L’ articolo di Francesco Giubilei, pubblicato su “Il Giornale”, ha innescato una bella serie di botta e risposta da parte di chi si è sentito chiamato in causa. Addirittura l’autore ha scritto un secondo articolo sul portale “Cultora” in cui chiarisce meglio alcune posizioni e che effettivamente abbiamo apprezzato più del primo.

Le influencer che incontriamo ogni giorno e la difficoltà per le aziende di misurarne i risultati

L’argomento ci sta molto a cuore non tanto (o non solo) per il nostro progetto su queste pagine, ma perché – forse qualcuno di voi lo sa – lavoriamo in ambito digital e in particolare proprio io (Marco) mi trovo ad avere a che fare con vari tipi di influencer nel rapporto quotidiano con i clienti, principalmente piccole e medie imprese nel settore fashion. Il giro è questo: le aziende regalano o fanno indossare capi in forma gratuita (stesse modalità delle copie omaggio per i libri, per intenderci) in cambio di una serie di post o Instagram stories, attraverso le quali sperano di far conoscere il prodotto e vendere di più. Questo vale per le cosiddette micro-influencer, mentre quelle che superano i 10.000 follower (la fantomatica soglia dello swipe up delle Instagram stories) spesso vengono messe sotto contratto. Più alto è il numero dei follower, maggiore è il budget che l’azienda alloca per ingaggiare l’influencer di turno.

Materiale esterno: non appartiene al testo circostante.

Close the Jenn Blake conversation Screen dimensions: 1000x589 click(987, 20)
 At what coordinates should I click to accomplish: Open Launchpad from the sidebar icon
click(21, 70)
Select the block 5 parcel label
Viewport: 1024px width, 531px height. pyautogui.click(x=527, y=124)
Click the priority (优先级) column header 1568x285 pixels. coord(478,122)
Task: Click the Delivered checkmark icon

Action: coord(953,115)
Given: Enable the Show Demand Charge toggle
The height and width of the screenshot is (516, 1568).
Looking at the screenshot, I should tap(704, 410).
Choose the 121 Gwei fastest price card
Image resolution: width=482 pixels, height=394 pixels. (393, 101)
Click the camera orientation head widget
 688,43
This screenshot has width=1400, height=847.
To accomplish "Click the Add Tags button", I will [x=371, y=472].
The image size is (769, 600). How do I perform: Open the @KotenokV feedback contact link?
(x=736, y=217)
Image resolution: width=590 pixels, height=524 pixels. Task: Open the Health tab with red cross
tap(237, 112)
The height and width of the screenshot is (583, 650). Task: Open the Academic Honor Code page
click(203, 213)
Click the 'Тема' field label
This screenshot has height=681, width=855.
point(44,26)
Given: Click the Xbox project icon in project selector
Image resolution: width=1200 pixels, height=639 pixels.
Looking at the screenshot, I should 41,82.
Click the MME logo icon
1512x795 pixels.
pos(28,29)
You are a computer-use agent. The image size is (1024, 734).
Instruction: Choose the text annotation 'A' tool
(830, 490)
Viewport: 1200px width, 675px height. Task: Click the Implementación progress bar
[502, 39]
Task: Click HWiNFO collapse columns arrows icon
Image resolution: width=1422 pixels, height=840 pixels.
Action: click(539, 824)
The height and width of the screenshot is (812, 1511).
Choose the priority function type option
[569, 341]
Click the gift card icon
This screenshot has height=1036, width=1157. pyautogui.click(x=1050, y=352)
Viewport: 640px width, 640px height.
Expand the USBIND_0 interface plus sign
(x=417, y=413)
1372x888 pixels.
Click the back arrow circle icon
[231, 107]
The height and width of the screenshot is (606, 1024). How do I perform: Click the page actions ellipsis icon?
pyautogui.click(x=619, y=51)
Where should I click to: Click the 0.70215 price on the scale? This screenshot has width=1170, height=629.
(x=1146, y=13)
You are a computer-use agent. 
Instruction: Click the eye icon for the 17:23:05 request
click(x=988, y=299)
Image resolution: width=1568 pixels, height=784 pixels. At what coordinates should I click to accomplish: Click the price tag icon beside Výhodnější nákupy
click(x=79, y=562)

Che si parli di micro o mega, il fatturato che queste figure portano all’aziende non è mai tracciabile al 100%: il metodo di misurazione del ROI (ritorno di investimento) più veloce è quello che in e-commerce viene definito tasso di conversione (vedo la foto dell’abito indossato dalla influencer su un social, lo clicco, lo metto nel carrello e poi lo compro), ma non è l’unico.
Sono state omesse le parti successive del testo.